For fiat-backed issuers, reserve composition has converged on a similar template since 2023. Cash deposits across diversified banks (often Bank of New York Mellon, Customers Bank, and others post-Silicon Valley Bank). U.S. Treasury bills with maturities under three months. Overnight reverse repurchase agreements backed by Treasuries. Money-market funds with same-day or next-day liquidity.
Circle's published attestations show USDC reserves split roughly 80 to 90 percent across short Treasuries and repos, with the remainder in cash. Tether's quarterly reports break down USDT reserves into Treasuries, secured loans, bitcoin, gold, and other assets. The proportion of non-cash, non-Treasury assets in Tether's reserve is one of the longest-running debates in the category. Reserve attestations (covered in our reserve attestation guide) explain the audit limits and what an attestation does and does not certify.
How does redemption actually work?
Two paths exist. Primary redemption goes through the issuer. A KYC-approved counterparty (usually an exchange, market maker, or large treasury) sends tokens to the issuer's redemption address and receives a wire in return. Minimum sizes typically start at $100,000 for Circle and run higher for Tether. Settlement is same-day or next-day depending on banking hours.
Secondary redemption is what retail uses. You sell USDC or USDT on Binance, Coinbase, Kraken, or a DEX, and a market maker on the other side eventually rolls that inventory back to the issuer through the primary window. The arbitrage between secondary price and primary redemption is what keeps a fiat-backed token within fractions of a cent of $1 in normal conditions.
When the peg breaks: USDC March 2023 and what we learned
On March 10, 2023, Silicon Valley Bank failed. Circle disclosed that $3.3 billion of USDC reserves (roughly 8 percent of the float) sat in SVB. Over the weekend, USDC dropped below $0.90 on secondary markets as holders raced for the exits and primary redemption was paused due to closed banks. When the FDIC announced on Sunday that depositors would be made whole, USDC repegged within hours.
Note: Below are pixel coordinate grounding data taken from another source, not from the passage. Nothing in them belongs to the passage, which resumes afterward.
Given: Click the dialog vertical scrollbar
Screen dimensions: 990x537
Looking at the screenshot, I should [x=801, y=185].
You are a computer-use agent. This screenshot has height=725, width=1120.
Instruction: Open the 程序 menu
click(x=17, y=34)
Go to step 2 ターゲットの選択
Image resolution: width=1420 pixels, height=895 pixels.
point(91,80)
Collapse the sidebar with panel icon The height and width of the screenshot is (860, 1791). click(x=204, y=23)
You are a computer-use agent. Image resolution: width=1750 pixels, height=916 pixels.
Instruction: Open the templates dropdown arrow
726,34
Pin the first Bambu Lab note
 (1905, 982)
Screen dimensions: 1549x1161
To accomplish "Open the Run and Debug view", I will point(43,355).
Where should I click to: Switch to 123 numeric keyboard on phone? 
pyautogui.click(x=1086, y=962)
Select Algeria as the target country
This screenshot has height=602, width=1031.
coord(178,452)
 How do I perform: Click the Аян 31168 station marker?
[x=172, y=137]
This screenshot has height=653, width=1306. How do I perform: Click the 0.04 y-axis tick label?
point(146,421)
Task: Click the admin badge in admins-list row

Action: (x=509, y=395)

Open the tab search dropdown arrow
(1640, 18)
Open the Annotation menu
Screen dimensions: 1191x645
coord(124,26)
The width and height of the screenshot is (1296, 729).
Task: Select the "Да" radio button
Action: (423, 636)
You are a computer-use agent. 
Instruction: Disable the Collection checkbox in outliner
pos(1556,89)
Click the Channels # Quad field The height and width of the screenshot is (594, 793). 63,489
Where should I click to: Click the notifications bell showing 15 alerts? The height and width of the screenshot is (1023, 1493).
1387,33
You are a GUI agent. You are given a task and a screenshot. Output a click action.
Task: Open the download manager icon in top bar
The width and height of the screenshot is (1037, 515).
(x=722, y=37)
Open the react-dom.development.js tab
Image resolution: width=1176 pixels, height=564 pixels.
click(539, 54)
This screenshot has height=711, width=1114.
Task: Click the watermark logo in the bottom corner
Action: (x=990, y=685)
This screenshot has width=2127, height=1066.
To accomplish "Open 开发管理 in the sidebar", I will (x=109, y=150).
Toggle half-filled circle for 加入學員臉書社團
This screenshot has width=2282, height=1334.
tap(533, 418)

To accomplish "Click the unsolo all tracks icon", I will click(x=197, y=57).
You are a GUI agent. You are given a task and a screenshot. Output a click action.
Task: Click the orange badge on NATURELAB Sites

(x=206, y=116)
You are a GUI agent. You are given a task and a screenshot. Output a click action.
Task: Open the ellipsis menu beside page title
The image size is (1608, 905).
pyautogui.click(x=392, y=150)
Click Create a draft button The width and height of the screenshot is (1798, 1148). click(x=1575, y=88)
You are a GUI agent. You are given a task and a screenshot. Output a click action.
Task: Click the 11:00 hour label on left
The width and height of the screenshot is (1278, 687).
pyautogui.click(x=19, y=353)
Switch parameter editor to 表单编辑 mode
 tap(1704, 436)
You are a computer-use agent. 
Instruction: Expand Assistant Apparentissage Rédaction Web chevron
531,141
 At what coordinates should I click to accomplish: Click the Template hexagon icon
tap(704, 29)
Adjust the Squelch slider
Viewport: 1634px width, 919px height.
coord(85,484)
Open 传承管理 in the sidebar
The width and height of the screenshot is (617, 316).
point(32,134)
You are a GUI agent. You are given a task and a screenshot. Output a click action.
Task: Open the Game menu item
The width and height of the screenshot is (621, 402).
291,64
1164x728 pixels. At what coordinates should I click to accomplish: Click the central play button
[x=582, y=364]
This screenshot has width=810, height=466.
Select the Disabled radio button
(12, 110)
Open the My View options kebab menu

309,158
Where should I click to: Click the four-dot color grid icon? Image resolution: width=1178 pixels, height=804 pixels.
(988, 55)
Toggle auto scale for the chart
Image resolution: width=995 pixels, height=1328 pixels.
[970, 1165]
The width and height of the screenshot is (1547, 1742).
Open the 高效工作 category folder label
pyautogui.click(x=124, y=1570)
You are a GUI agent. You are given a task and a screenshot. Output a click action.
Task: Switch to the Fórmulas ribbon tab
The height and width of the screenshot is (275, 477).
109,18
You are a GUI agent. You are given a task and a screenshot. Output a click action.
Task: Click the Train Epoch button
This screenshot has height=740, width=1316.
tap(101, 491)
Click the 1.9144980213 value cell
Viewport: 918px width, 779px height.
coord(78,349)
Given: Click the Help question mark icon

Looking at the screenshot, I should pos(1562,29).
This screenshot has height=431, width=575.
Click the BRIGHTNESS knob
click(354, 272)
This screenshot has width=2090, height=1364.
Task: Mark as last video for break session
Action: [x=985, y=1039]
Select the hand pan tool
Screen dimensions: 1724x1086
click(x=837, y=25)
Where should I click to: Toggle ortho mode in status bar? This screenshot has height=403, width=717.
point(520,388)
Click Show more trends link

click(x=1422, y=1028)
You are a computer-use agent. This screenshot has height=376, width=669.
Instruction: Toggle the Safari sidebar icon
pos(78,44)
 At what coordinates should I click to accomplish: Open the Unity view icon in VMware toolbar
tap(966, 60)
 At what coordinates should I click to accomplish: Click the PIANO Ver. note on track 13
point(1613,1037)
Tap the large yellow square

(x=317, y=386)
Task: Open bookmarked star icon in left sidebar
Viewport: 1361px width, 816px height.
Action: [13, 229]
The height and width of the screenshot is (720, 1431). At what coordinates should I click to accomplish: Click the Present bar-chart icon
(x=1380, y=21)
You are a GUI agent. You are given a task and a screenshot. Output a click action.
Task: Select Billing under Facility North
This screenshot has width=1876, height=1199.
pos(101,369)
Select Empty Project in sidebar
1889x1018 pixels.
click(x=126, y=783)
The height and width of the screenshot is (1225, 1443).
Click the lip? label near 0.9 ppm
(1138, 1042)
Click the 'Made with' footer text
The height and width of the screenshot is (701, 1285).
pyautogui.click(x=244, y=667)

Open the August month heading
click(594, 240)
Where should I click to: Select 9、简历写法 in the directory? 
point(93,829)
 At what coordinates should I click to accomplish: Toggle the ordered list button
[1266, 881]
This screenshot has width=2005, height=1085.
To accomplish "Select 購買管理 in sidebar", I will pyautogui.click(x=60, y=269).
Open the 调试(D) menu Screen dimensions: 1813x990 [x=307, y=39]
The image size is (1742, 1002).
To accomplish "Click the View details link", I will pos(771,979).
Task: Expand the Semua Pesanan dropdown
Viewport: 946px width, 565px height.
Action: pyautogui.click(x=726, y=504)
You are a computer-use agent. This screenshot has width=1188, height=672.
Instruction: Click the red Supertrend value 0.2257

Two lessons stuck. First, even fully backed stablecoins can depeg sharply when redemption is friction-blocked, even temporarily. The reserves were there. The settlement rails were not. Second, banking diversification matters. Issuers now spread reserves across multiple custodians and weight more toward Treasuries and repos that settle through the Federal Reserve rather than commercial banks alone.
UST's collapse ten months earlier taught the harder lesson. A peg that depends on a sister token's market cap is reflexive. When confidence drops, the mechanism that should restore the peg destroys the asset backing it. Algorithmic-only designs are functionally extinct in 2026, replaced by overcollateralized or delta-neutral models.
How do these designs stack up for users in 2026?
For most enterprise treasury use cases, fiat-backed stablecoins (USDC, USDT, PYUSD, USDG) remain the default. They scale, they settle through known regulatory perimeters, and their reserves are auditable. For users who prioritize censorship resistance and onchain transparency, DAI and USDS offer overcollateralized exposure with no dependence on commercial banks. Hybrid models like USDe attract yield-seekers willing to underwrite funding-rate risk. Pure algorithmic stablecoins are no longer a serious category.
The choice is not just about which design feels safest in the abstract. It is about which failure mode you can tolerate and monitor. Reserve risk, oracle risk, funding-rate risk, and counterparty risk all show up differently in your stack.
Methodology and sources
This guide draws on Circle's monthly reserve attestations (circle.com/transparency), Tether's quarterly reserve reports (tether.to/transparency), Sky's collateral dashboard (sky.money), and Ethena's transparency page. The USDC depeg analysis references Circle's March 2023 disclosures and FDIC press releases. The UST collapse references Terra's onchain mint/burn data and post-mortem reports from Nansen and Chainalysis published in mid-2022.